BEGIN Supplied entries

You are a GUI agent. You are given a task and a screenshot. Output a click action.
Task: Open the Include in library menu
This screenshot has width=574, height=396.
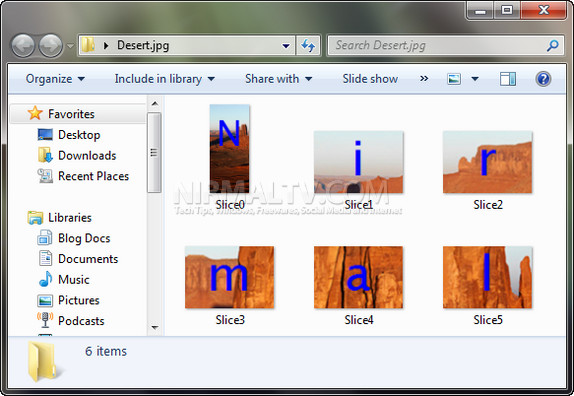coord(165,79)
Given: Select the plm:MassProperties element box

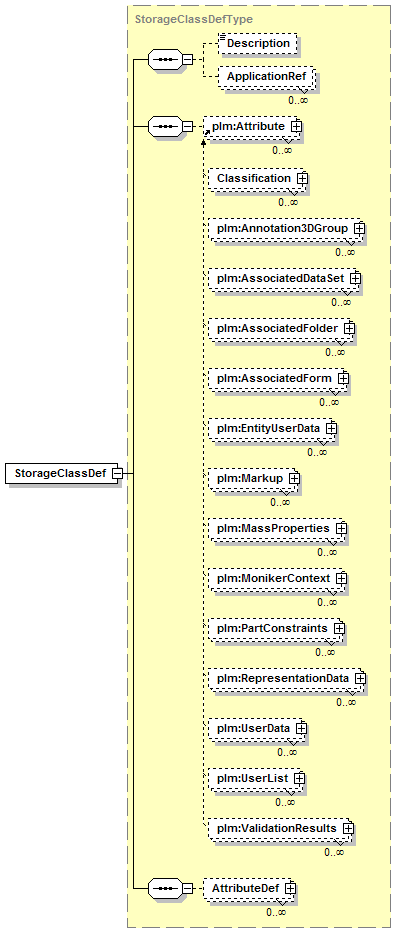Looking at the screenshot, I should point(278,528).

END Supplied entries

Pictures should be skipped, and the records retyped word for word.

You are a GUI agent. You are given a task and a screenshot. Output a click action.
Task: Open the Include in library menu
This screenshot has width=574, height=396.
coord(165,79)
Given: Select the plm:MassProperties element box

Looking at the screenshot, I should point(278,528).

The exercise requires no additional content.